■ **EXTRACTED MATERIAL**:
:::

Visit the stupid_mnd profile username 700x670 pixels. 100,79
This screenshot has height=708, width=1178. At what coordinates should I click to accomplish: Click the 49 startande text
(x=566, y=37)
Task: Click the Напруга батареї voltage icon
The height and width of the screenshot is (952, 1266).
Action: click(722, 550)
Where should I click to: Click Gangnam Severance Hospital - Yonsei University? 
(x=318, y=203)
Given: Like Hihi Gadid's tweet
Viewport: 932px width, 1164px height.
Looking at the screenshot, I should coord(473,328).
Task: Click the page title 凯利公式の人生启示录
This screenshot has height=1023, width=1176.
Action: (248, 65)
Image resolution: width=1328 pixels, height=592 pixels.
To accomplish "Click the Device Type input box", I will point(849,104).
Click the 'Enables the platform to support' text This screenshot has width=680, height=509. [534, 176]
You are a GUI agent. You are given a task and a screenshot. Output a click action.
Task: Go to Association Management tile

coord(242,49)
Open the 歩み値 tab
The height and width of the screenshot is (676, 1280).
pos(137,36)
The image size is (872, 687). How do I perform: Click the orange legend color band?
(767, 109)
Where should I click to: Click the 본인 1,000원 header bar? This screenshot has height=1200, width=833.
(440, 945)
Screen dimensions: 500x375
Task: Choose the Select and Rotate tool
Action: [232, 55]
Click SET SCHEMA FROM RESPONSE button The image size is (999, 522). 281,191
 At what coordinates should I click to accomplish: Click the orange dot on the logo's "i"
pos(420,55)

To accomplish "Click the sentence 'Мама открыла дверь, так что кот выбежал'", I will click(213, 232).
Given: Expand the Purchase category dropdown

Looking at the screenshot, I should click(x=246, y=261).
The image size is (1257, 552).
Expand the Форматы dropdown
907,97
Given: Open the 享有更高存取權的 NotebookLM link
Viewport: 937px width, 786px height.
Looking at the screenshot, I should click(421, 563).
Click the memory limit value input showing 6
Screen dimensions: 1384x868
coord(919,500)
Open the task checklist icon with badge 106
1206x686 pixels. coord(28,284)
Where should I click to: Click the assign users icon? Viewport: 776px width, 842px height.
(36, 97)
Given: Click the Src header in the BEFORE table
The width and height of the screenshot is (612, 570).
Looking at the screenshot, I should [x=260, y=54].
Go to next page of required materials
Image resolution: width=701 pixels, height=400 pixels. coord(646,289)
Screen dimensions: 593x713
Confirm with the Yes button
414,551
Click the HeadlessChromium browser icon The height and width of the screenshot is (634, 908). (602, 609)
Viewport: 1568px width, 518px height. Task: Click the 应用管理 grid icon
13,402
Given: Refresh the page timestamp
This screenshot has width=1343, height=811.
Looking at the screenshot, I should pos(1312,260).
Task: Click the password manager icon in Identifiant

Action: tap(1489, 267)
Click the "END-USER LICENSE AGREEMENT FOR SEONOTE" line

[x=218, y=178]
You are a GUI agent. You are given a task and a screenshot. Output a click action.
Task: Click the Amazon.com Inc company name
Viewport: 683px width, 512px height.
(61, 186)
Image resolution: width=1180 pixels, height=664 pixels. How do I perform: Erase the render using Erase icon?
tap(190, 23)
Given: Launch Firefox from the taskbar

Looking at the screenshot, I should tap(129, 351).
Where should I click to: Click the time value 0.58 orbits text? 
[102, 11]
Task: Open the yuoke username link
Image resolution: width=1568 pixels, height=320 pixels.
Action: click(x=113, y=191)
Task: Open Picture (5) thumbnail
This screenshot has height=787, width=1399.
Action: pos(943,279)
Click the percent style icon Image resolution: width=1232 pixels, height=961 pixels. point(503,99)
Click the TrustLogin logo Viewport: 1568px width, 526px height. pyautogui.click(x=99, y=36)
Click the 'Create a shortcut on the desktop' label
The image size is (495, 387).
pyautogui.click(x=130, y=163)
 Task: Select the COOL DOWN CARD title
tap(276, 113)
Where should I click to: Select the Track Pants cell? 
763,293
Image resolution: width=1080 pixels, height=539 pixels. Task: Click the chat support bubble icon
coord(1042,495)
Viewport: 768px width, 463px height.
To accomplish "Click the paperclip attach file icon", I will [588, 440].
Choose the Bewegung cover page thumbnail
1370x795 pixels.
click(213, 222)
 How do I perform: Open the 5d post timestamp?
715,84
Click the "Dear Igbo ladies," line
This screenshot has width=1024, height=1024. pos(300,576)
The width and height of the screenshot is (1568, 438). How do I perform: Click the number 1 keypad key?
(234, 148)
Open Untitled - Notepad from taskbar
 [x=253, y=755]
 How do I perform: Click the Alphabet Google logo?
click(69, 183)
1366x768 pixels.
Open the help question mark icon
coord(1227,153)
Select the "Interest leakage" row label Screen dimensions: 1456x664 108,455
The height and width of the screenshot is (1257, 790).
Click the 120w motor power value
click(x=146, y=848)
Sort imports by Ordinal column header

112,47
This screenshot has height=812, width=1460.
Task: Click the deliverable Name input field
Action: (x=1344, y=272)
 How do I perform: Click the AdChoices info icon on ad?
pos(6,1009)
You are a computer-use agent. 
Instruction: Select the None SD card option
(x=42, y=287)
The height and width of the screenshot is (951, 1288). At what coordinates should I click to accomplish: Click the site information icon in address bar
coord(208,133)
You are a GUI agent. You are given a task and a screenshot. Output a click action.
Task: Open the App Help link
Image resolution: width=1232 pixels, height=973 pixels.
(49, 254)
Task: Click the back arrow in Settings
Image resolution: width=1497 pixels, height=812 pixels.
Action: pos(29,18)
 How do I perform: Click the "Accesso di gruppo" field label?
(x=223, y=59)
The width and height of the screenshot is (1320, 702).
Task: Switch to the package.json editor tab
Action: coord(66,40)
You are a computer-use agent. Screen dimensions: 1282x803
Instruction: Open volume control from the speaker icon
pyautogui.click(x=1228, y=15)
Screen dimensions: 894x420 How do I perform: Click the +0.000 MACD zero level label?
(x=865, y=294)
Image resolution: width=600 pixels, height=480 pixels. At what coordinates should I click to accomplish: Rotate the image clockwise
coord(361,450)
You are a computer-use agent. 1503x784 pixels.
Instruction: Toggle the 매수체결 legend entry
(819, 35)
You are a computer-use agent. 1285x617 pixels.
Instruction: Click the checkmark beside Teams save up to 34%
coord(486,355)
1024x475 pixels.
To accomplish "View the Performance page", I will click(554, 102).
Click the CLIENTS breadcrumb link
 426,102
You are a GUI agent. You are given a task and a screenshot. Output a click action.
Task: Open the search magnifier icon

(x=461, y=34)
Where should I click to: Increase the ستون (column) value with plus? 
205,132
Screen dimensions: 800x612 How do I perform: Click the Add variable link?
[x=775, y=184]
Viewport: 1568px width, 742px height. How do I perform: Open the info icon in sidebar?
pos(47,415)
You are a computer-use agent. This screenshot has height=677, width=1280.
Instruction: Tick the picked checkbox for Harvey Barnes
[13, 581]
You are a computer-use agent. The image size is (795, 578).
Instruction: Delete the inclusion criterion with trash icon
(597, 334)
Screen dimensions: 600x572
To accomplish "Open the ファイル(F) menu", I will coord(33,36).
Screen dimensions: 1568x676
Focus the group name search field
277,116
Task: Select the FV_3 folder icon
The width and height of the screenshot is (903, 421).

:::

■ **DIRECTIONS**: Using the data above, count every line that contains the word "agent", then give the count and nothing more.

■ **OUTPUT OF THE EXERCISE**: 10